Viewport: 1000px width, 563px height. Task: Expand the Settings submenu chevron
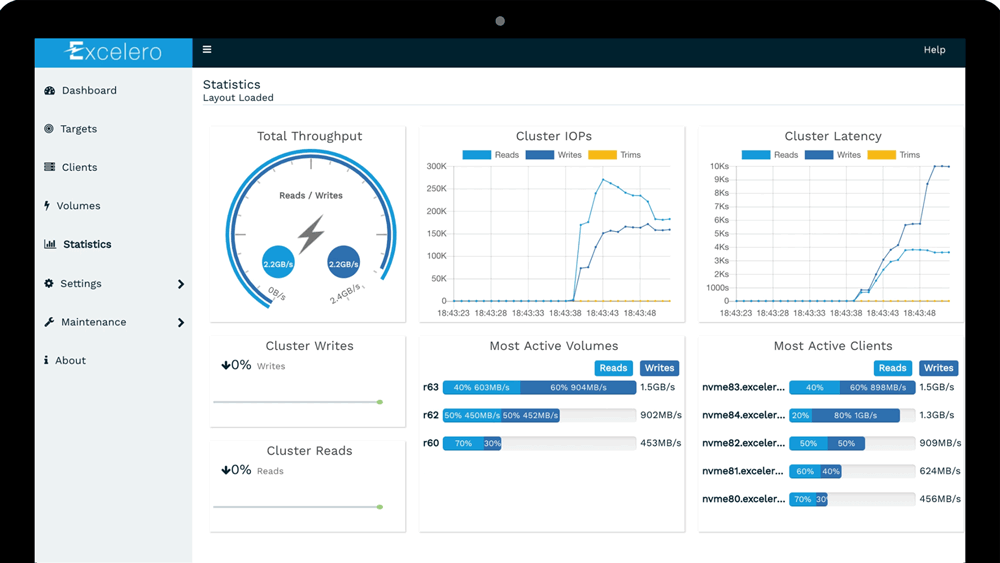click(181, 284)
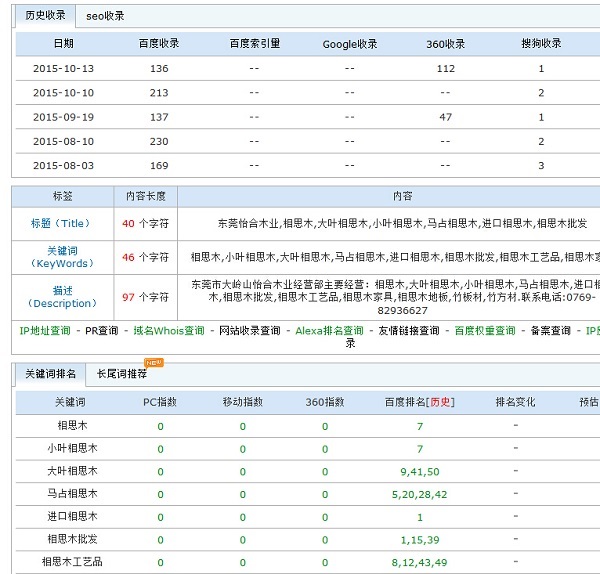Open Baidu ranking 8,12,43,49 for 相思木工艺品
600x574 pixels.
point(420,562)
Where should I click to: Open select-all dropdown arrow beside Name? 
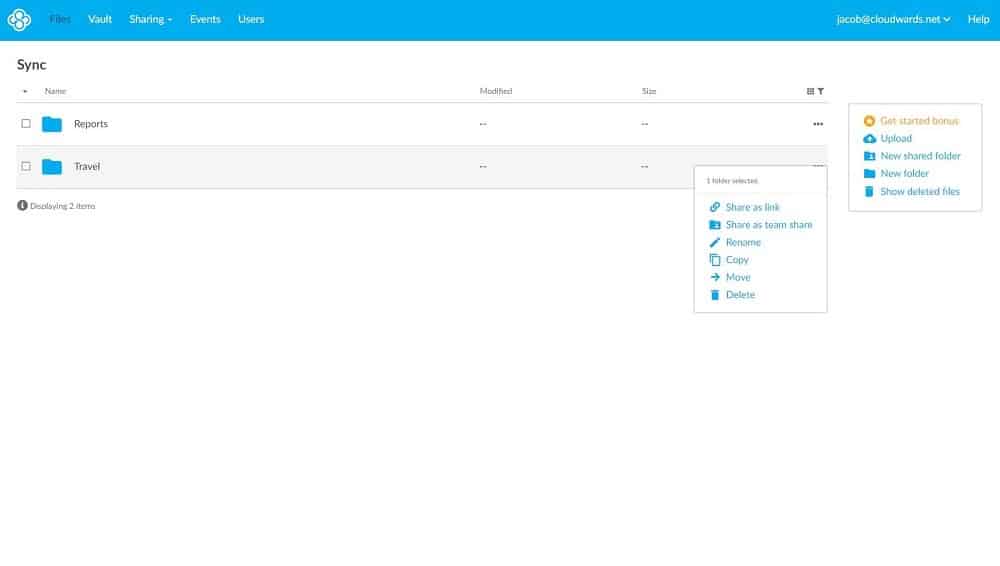pyautogui.click(x=25, y=91)
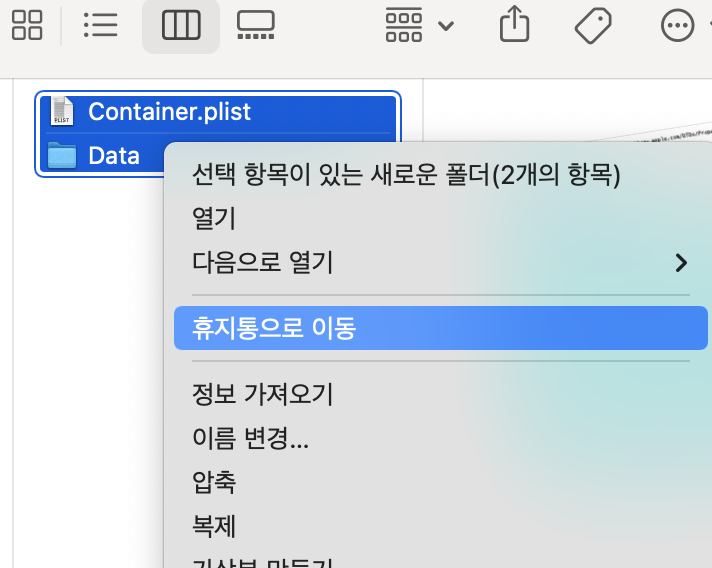
Task: Open the Share toolbar button
Action: [514, 24]
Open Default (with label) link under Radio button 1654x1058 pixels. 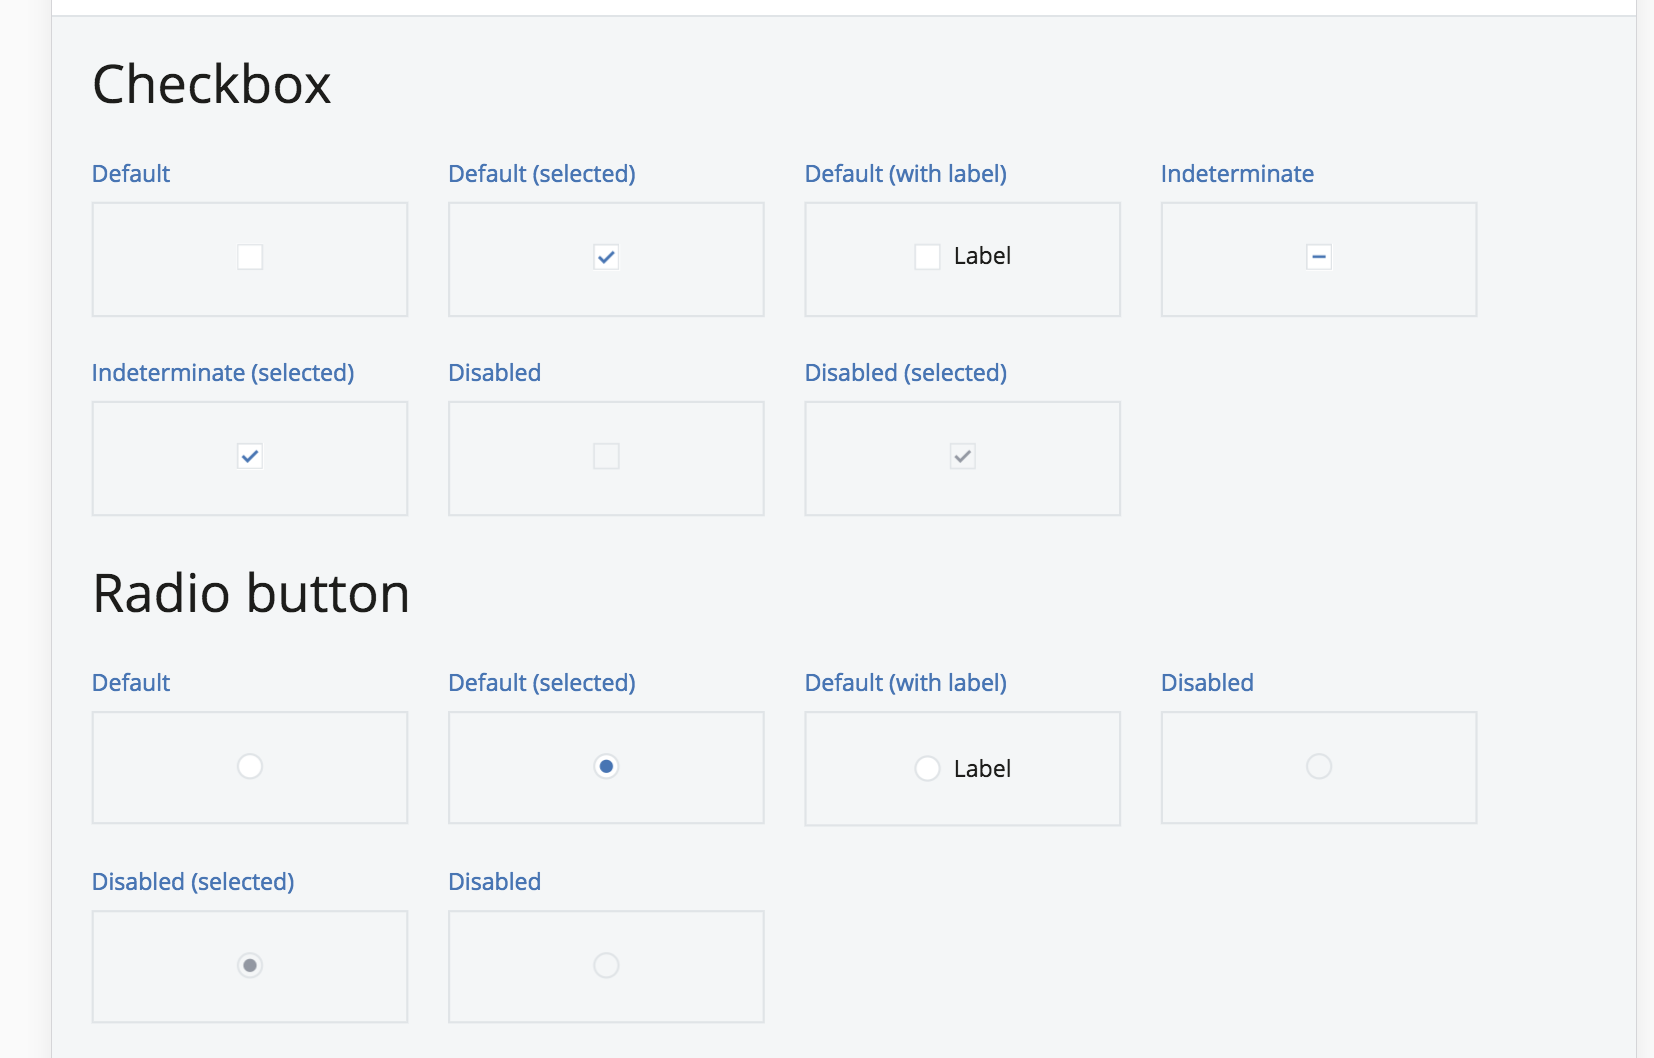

◆ Action item: Apart from the pictures, the entries above are to be repeated in full and exactly.

◆ Exercise response:
Viewport: 1000px width, 563px height. Task: Expand the Settings submenu chevron
click(181, 284)
Open Baidu ranking 8,12,43,49 for 相思木工艺品
600x574 pixels.
point(420,562)
Where should I click to: Open select-all dropdown arrow beside Name? 
pyautogui.click(x=25, y=91)
Task: Open the Share toolbar button
Action: [514, 24]
Open Default (with label) link under Radio button 1654x1058 pixels. 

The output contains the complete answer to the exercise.